→ **PROVIDED DATA**:
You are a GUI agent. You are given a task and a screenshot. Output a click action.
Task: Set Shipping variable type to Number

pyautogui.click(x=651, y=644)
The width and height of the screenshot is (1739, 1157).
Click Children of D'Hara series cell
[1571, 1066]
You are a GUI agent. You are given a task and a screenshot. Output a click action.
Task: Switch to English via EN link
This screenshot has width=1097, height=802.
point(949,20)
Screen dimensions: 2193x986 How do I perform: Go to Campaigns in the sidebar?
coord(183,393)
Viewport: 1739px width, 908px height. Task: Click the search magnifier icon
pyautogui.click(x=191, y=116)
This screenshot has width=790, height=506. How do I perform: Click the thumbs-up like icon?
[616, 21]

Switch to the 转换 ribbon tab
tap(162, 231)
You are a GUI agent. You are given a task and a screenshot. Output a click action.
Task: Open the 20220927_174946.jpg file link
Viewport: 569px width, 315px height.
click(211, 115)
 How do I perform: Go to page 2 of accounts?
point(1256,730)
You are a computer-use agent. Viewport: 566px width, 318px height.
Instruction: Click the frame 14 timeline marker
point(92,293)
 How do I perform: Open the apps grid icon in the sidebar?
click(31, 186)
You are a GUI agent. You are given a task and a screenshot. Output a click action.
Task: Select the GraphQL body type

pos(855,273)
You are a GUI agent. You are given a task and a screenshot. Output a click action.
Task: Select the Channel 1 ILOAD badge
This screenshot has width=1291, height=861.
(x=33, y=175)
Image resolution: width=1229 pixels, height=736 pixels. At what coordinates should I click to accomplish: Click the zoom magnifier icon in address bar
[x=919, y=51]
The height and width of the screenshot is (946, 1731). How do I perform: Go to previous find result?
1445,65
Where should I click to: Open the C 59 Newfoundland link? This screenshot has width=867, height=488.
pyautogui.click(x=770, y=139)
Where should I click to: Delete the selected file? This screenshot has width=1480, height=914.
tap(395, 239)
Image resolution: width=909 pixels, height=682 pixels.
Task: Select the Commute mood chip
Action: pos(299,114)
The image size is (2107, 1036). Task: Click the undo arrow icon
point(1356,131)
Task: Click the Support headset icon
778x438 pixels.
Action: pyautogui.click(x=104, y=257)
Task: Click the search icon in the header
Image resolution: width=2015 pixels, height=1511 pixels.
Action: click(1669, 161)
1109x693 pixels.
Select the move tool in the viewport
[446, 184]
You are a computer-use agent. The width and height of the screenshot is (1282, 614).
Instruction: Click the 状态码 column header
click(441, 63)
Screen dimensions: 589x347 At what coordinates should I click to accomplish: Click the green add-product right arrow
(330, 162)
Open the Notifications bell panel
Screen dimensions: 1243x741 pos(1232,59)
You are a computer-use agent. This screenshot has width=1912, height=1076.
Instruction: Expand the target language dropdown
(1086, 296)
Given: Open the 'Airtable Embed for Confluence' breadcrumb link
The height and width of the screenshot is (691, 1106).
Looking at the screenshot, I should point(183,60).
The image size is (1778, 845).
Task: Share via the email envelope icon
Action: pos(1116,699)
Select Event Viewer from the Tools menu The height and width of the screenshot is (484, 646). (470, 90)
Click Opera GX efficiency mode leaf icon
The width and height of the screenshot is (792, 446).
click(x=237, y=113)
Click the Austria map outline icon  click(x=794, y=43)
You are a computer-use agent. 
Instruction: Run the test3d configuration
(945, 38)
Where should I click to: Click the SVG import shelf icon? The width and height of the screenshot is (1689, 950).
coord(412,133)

→ **PROBLEM STATEMENT**: Pull out every line of the records that includes the string "computer".

→ **ANSWER BELOW**:
You are a computer-use agent. Viewport: 566px width, 318px height.
You are a computer-use agent. The width and height of the screenshot is (1282, 614).
You are a computer-use agent. This screenshot has width=1912, height=1076.
You are a computer-use agent. 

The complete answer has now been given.